(Collected data)
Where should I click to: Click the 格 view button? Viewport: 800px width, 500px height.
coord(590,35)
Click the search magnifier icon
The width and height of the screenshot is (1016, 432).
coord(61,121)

▶ **PROBLEM DESCRIPTION**
Output the entries above in their entirety, exactly as written.

▶ **RESULT**
Where should I click to: Click the 格 view button? Viewport: 800px width, 500px height.
coord(590,35)
Click the search magnifier icon
The width and height of the screenshot is (1016, 432).
coord(61,121)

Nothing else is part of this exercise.